It’s very easy to become obsessed with bokeh–look at the cinema and television industry. Watch famous movies of Tarantino, Nolan, or television shows like Arrow or American Horror Story and you’ll see that the world’s best cinematographers use lots and lots of bokeh. In the same way that cinematographers use bokeh to tell a story, photographers should use bokeh to tell a story and transmit a presence and feeling into the viewer that grabs them and forces them to pay attention.
We’re not at all saying that photographers need to be more cinematic–but instead we’re saying that many photographers need to start thinking about bokeh in a different way.
There are many elements and components to an image. A few are:

– Main subject
– Background
– Foreground
– Middle ground
– Composition
– Exposure
– Content
Yes, all of this is important to an image. And it comes to telling a story and putting as much information into a photo as possible, bokeh should be used with the other compositional elements to give the viewer an idea of where in the scene to look. In cinema, lens pullers ensure that their subject is always in focus while bokeh blurs the rest of the  scene into oblivion. There is usually just enough detail in the bokeh for the viewer to be able to tell and discern where the scene of the story is taking place.

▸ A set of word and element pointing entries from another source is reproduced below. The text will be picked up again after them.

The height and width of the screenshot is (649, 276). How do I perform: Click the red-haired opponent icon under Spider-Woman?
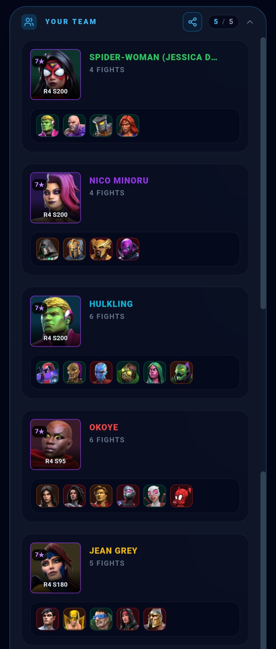(128, 126)
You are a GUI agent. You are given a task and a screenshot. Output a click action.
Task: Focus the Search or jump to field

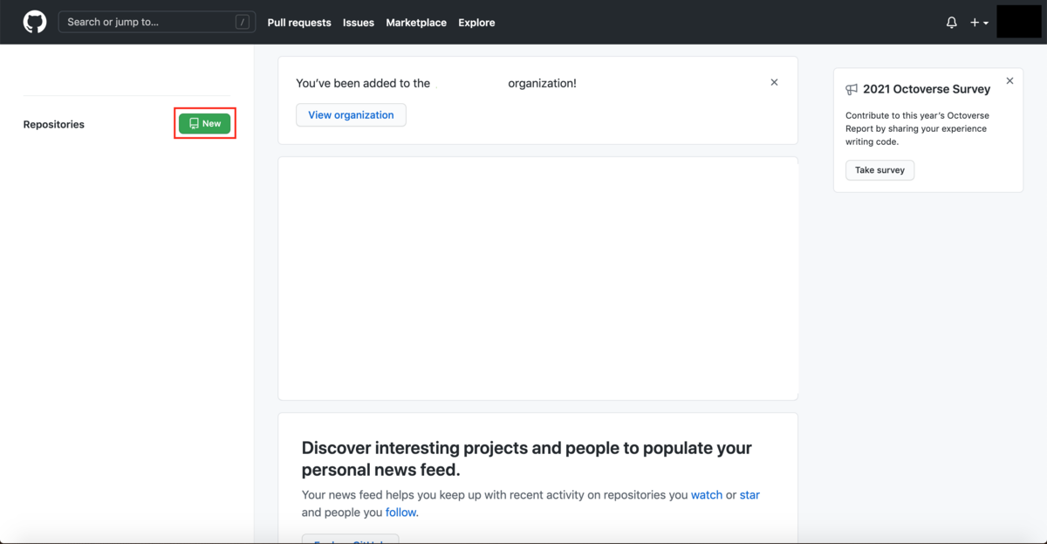156,22
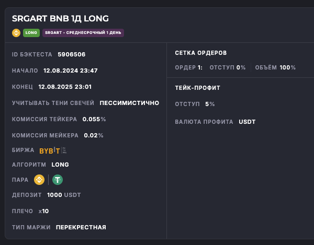Image resolution: width=314 pixels, height=245 pixels.
Task: Click the Валюта профита value USDT
Action: pos(247,122)
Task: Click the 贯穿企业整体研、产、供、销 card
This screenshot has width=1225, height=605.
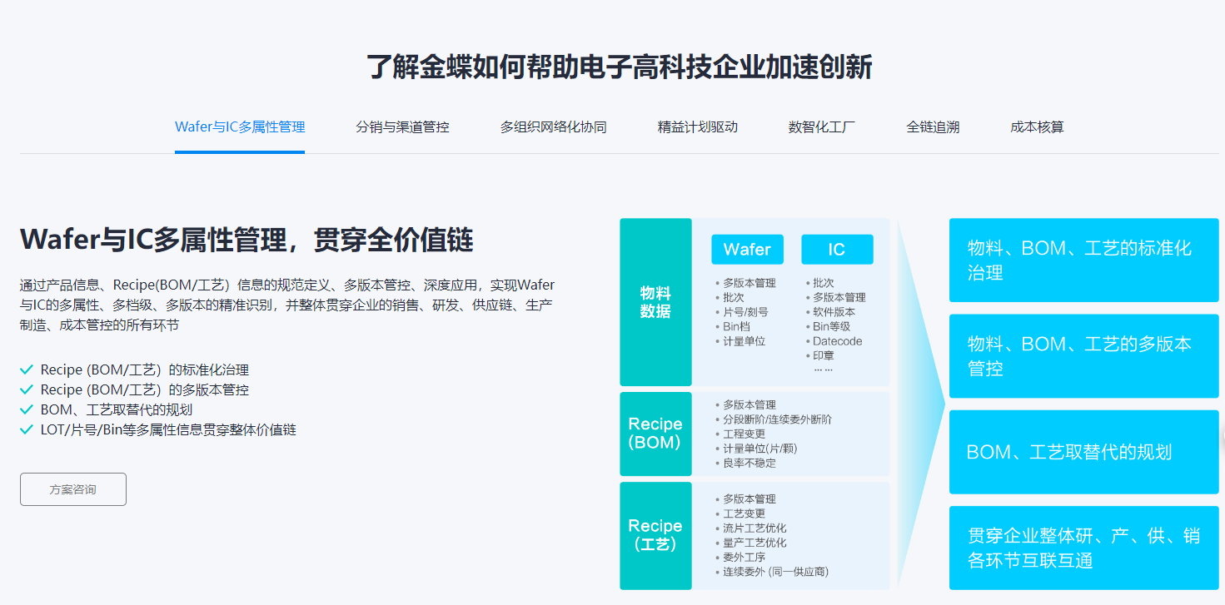Action: click(x=1083, y=548)
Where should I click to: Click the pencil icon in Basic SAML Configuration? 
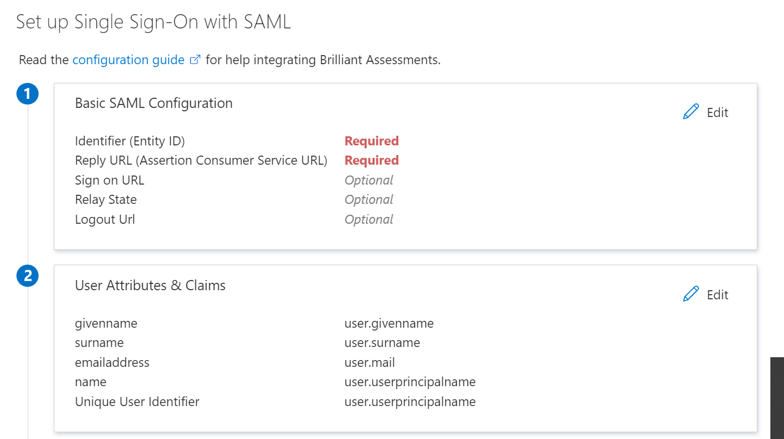(691, 112)
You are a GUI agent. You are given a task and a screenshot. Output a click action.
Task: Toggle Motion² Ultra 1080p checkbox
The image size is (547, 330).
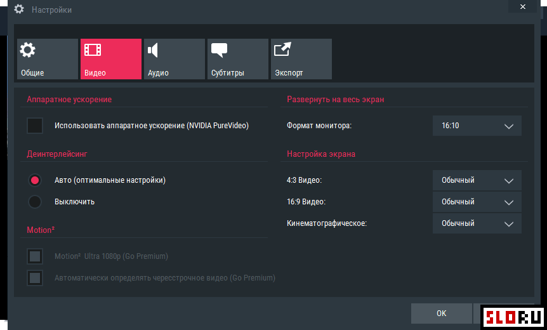tap(35, 256)
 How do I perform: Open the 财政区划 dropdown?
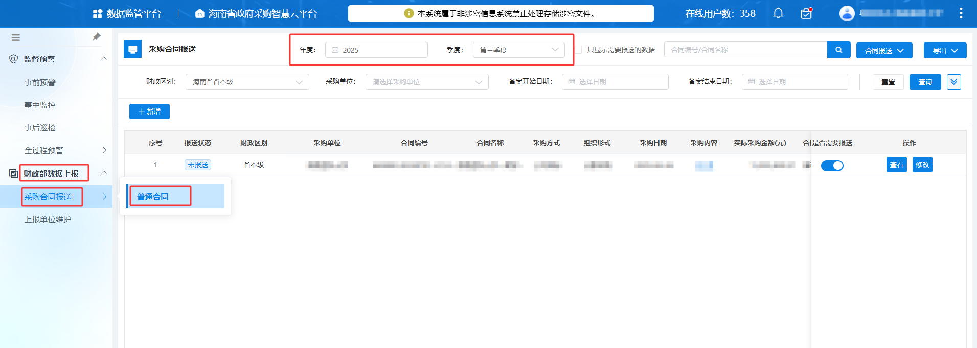click(247, 82)
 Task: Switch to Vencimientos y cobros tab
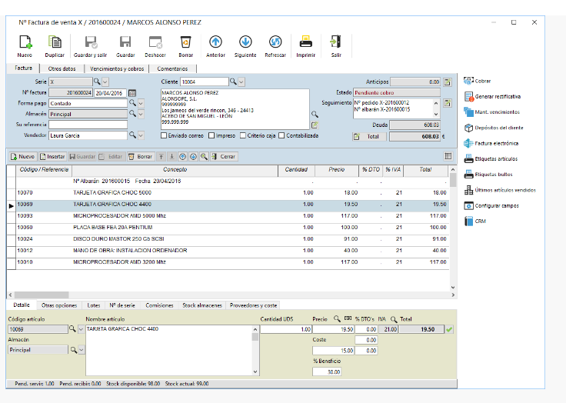(x=117, y=68)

But in that same way, photographers should use bokeh to force a viewer into a specific part of the photo in order to tell the story that they want to tell in the way that they want to tell it. Indeed, this is part of the journalistic idea of framing–which specifically defines how you tell the story based on your own opinion and point of view. Bokeh, when used in this way, is used as a compositional story element that aids in the progression of the story.
So what kinds of stories are we talking about? Documentary, photojournalistic, wedding, and event photographers should use bokeh to tell stories and make their viewers focus on specific parts of the scene. Many professionals already do this, but as photographers continue to grow, they should learn to use bokeh only as a storytelling tool that tells their viewers where to look in the scene.
Seems a bit obvious? It indeed can–but consider the many folks out there that shoot simply just for the bokeh instead of telling a story or any real compositional theme.
Use bokeh to make your images better at delivering messages–not as a crutch.